T&G Global has agreed to buy Freshmax Group's domestic New Zealand business for $30 million, the same day that it warned profit would more than halve.

The fruit exporter said it wants to strengthen its New Zealand produce business with the acquisition. The price is on a debt free and cash free basis, and the deal is subject to several conditions, including Commerce Commission approval, T&G said in a statement to the stock exchange.

T&G will take on three Freshmax market sites in Auckland, Wellington and Christchurch and distribution services throughout New Zealand, Freshmax said in a statement.

The sale does not include any of Freshmax's pipfruit, international, Australian or intellectual property holdings.


Freshmax chief executive Murray McCallum said the sale will free it up to focus on export growth, including the potential for further investment across its core categories and IP.

T&G Global chief executive Gareth Edgecombe said "this acquisition demonstrates a strong commitment to our domestic business on which we were founded 122 years ago and signals the importance of having a vibrant home market for our Kiwi-based company with a global footprint."

T&G is controlled by Germany's BayWa, which owns about three-quarters of the stock.
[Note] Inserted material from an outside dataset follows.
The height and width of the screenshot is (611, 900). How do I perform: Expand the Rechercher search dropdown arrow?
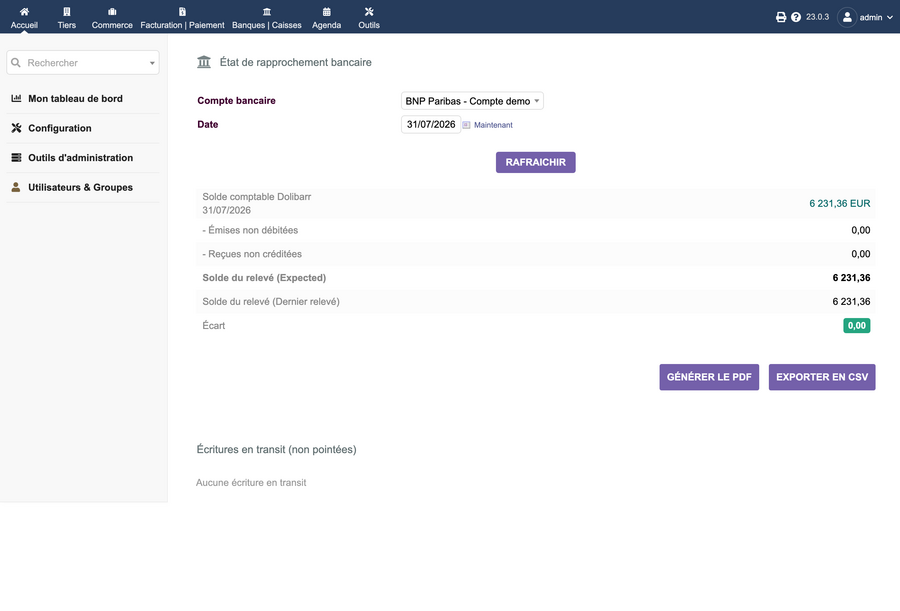pyautogui.click(x=152, y=63)
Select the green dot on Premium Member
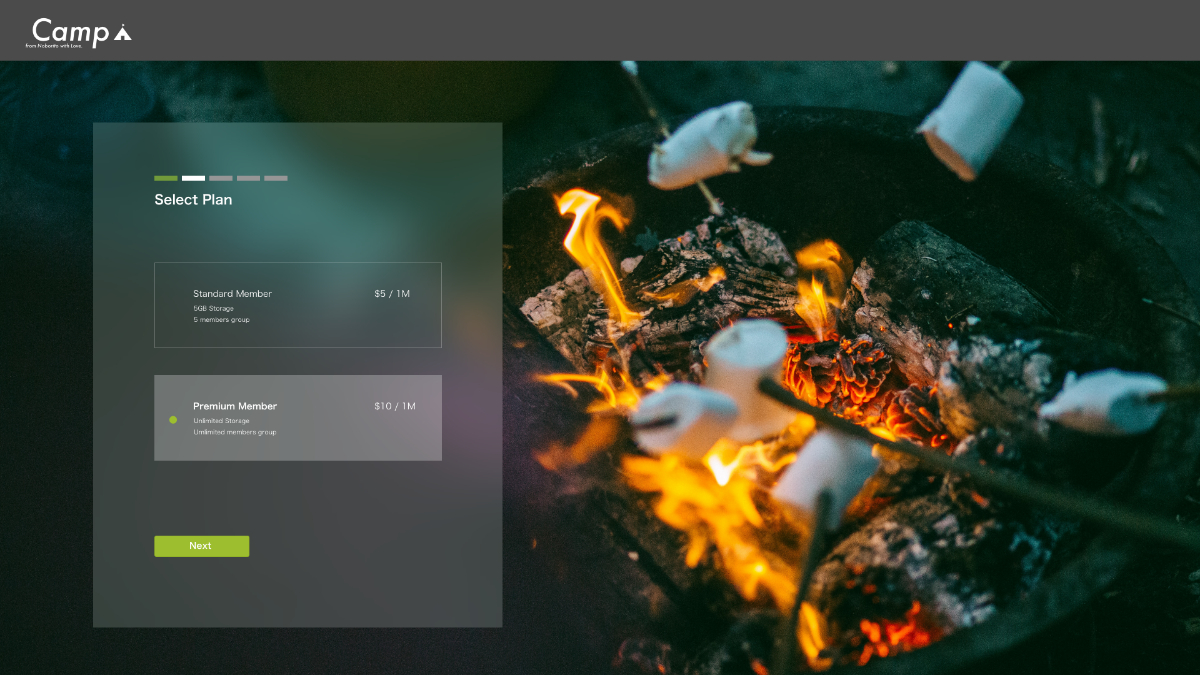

The shares were unchanged at $2.97 when trading opened.

Separately, T&G warned calendar 2019 profit would be between $2m and $4m, less than half the $8.3m reported in 2018. That included restructuring costs, revised holiday pay entitlements, and new lease accounting standards.

When reporting its first-half result in August, the company had said the outlook for the rest of 2019 was better than in 2018, and that the benefits of restructuring should start appearing.

Today, it said its trading results were stronger as its international trading business offset inclement weather hampering the New Zealand apple season.